Short exercise a: Gather every line of the rows below that contains the word "height".
===== Page =====
As you can see, it's approximately symmetric, mound-shaped. So the idea that this could have come from a normal distribution is a reasonable assumption for you to be making.
So the three conditions have been checked and verified.
Renee wants to know the average weight of women at her health club. She stands at the door and asks the first 20 women who enter if they'll step on the scale. Here are the weights of the women who said yes:
Are the conditions for inference met here?
The data were not collected randomly. Renee stood at the door and asks the first 20 women who enter if they'll step on the scale. Maybe not all 20 actually did. Maybe the first 20 women who said yes are here. Ultimately, the sample was a convenience sample, not a random sample, and it probably suffers from voluntary response bias. The women who maybe are heavier might be more self-conscious about stepping on the scale to give Renee their weight. So maybe the sample will have bias that underestimates the average weight of women in the health club.
You can't do a test of significance. You can't do a confidence interval. There's no rescuing poorly collected data. So you don't need to check the remaining conditions, because inference will not be appropriate for the data, even if the other two conditions were met.
===== Material to process =====
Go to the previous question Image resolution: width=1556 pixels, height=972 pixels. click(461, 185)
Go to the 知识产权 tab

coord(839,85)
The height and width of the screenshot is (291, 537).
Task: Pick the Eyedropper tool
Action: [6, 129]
=====
Short exercise b: Translate this sentence from the passage on conditions for inference above into Spanish: "There's no rescuing poorly collected data."

Full answer a:
Go to the previous question Image resolution: width=1556 pixels, height=972 pixels. click(461, 185)
The height and width of the screenshot is (291, 537).

Full answer b: No hay manera de salvar datos mal recopilados.